## Source document

- Opening Delimiter -

NORTHWEST ARKANSAS, (KNWA/KFTA) — Looking back on the pandemic this past year, our lives have changed a lot and it’s caused stress for not only adults but children too.
The pandemic has impacted the way kids learn, interact and behave in general. Some children are having a tough time dealing with all of the changes that come with COVID-19.
Stress is a normal human emotional reaction but at high levels it can disrupt your daily activities.
Andy Cooper is a Licensed Professional Counselor and the Owner of Still Waters Family Counseling.
He says stress in children can show up in several ways, in younger kids it can be through tantrums or acts of defiance.
While in older children you may see it in changes in their behavior, performance at school, and changes in their interests, eating or sleeping habits.
Cooper adds children thrive in a structured environment, and changes because of the pandemic can create some challenges.
“They want to know that the world is safe and they get that primarily from mom and dad / maintain a family routine and that’s activities your as a family together to enjoy each other’s presence,” said Cooper.

- Closing Delimiter -

## Supplied records

- Opening Delimiter -

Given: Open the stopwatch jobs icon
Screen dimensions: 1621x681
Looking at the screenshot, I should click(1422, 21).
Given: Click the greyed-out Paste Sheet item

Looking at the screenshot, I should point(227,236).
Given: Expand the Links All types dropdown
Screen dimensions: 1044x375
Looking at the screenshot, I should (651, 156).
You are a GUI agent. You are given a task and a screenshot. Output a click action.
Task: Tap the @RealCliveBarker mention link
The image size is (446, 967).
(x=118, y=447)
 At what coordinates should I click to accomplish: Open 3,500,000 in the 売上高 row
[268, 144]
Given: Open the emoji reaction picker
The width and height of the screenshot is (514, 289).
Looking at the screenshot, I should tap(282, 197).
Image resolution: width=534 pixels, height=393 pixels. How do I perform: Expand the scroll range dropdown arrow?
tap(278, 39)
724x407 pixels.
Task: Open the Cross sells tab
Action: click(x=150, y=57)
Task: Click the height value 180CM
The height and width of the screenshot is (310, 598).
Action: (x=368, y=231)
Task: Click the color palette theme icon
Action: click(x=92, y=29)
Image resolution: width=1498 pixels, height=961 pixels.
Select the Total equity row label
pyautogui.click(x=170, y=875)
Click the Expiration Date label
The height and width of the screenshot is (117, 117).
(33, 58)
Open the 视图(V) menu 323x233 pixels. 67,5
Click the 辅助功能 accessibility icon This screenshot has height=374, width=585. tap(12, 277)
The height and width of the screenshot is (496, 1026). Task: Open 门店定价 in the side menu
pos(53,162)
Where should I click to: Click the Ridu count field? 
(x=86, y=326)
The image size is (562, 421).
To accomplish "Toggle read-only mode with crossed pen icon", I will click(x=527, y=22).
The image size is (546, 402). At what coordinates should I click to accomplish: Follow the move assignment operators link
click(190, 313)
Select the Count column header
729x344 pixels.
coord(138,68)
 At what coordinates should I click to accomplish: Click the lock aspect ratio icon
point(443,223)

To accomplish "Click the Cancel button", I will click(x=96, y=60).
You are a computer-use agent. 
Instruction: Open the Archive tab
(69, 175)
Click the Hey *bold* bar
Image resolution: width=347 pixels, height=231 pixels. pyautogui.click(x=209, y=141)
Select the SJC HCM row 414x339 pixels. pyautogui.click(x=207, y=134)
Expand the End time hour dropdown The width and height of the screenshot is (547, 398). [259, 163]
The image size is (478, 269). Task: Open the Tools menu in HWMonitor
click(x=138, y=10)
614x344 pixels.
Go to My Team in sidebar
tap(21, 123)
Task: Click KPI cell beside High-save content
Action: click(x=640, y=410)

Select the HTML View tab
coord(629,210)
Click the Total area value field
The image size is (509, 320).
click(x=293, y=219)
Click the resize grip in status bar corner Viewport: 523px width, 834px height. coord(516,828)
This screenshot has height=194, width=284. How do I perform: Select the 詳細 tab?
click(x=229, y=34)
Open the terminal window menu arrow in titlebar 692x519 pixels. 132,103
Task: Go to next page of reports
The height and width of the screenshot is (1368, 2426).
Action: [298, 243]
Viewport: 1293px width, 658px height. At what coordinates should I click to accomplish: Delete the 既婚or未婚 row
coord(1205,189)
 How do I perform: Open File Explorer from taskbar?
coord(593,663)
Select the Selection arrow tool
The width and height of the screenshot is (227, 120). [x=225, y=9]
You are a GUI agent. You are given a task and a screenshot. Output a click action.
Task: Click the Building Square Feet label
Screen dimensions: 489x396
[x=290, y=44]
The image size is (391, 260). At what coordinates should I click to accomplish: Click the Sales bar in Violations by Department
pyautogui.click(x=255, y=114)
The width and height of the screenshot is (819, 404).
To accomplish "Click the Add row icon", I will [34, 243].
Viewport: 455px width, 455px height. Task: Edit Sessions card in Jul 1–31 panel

- Closing Delimiter -

## Problem statement
According to the article on children's pandemic stress, how can stress show up in younger kids? The listing comes from a source separate from the article on children's pandemic stress.

## Answer section
Through tantrums or acts of defiance.